-- Start of Data rows --
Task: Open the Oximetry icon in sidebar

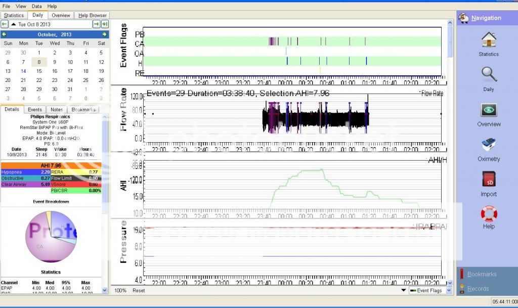Action: pyautogui.click(x=489, y=145)
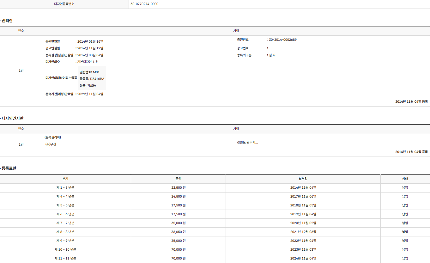This screenshot has height=263, width=430.
Task: Click the 납부일 column header
Action: coord(303,179)
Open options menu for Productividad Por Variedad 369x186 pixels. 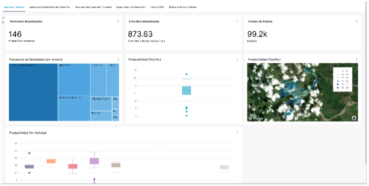click(x=238, y=133)
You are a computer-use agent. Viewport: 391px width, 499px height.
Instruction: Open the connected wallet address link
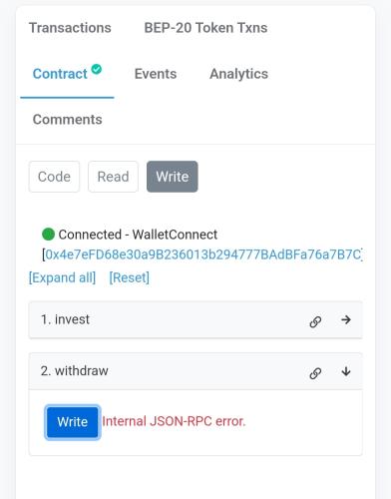coord(202,254)
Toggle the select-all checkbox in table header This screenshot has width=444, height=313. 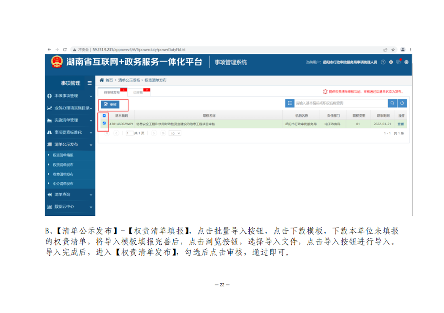point(104,116)
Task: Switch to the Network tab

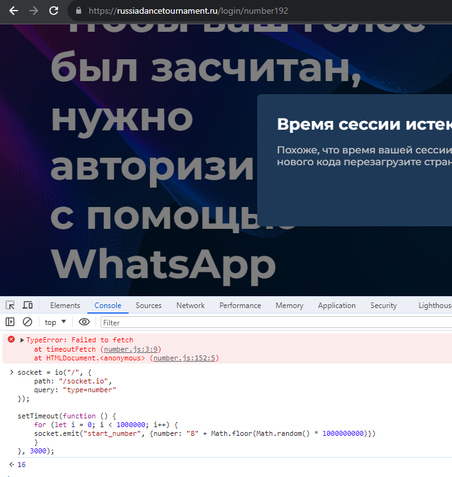Action: pyautogui.click(x=190, y=306)
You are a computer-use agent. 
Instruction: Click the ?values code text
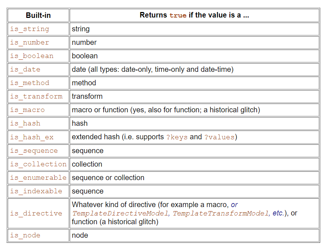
-- End of Data rows --
Convert everything from the line holding "Task: Switch to the Network tab" through the end of the material, inclusive, into a JSON list of strings, one string per line, skipping blank lines. Leave the pictures out.

[
  "Task: Switch to the Network tab",
  "Action: pyautogui.click(x=190, y=306)",
  "You are a computer-use agent. ",
  "Instruction: Click the ?values code text"
]